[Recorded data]
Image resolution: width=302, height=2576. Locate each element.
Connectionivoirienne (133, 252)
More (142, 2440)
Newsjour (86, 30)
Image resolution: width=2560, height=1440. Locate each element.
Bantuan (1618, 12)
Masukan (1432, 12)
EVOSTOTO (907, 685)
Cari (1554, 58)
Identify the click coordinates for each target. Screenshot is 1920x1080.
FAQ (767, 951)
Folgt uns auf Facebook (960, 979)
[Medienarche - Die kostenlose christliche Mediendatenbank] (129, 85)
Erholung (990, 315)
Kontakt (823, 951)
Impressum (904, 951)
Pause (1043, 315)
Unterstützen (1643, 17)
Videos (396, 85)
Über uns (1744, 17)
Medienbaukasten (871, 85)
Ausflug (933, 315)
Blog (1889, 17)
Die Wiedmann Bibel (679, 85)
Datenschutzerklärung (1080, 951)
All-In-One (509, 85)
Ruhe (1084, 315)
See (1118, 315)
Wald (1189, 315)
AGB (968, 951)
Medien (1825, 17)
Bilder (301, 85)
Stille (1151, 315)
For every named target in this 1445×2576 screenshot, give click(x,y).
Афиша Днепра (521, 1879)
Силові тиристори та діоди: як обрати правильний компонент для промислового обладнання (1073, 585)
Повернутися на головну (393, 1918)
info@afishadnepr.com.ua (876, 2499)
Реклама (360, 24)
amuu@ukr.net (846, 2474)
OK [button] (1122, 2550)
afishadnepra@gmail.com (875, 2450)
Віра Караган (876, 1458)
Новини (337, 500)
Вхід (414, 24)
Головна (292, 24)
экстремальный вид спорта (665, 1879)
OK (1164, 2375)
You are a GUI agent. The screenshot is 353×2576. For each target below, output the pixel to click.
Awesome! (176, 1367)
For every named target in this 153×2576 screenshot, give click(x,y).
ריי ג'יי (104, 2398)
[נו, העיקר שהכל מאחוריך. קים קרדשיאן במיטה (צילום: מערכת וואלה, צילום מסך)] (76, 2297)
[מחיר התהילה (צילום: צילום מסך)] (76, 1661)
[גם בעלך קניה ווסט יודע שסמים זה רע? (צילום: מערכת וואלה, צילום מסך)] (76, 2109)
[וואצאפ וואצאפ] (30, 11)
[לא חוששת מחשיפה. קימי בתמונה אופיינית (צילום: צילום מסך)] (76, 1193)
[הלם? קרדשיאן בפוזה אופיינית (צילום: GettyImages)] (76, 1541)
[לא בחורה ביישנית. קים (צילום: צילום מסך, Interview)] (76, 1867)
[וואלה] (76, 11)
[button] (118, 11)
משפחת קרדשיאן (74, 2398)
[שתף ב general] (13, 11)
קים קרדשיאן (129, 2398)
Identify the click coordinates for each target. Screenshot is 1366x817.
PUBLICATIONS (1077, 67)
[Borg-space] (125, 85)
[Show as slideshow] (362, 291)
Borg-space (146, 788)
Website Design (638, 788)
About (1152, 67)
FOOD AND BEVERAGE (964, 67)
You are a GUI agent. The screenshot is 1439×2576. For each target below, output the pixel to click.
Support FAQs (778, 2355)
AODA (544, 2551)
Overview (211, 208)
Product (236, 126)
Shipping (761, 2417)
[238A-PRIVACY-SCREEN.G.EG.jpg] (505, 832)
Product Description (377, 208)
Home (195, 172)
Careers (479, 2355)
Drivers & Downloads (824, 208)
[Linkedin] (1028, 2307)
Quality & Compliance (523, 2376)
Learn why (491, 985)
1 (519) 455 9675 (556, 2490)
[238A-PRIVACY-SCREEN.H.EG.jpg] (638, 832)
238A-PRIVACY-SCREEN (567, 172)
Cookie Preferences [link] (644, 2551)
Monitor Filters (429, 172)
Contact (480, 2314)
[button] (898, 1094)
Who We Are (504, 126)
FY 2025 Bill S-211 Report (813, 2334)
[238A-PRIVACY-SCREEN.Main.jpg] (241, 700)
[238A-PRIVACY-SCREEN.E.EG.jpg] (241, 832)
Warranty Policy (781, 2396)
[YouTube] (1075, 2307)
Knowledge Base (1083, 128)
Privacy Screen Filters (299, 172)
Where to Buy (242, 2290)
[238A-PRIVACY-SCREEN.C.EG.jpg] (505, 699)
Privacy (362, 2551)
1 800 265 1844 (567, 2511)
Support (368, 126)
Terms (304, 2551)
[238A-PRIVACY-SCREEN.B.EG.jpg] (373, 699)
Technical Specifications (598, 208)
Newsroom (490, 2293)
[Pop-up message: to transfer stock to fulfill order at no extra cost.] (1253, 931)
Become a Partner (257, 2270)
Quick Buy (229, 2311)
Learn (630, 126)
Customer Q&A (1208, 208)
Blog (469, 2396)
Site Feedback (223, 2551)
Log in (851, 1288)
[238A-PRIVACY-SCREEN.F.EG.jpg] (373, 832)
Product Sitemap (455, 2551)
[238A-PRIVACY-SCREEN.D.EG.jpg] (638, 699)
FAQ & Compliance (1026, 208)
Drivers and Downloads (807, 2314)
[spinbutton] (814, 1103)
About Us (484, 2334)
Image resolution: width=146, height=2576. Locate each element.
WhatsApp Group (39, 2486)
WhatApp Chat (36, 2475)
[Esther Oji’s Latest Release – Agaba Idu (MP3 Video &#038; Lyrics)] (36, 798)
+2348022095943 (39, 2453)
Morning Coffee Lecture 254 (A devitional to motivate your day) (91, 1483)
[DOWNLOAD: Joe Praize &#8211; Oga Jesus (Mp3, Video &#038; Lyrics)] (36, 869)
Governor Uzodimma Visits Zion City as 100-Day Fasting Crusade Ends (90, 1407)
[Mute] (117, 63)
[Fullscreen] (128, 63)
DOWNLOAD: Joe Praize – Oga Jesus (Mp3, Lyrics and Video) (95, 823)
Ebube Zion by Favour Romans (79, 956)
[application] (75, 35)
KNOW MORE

> [What to work on]: Search the entries for lines with the string "אופיינית", then report their number alone.

> [Problem solution]: 2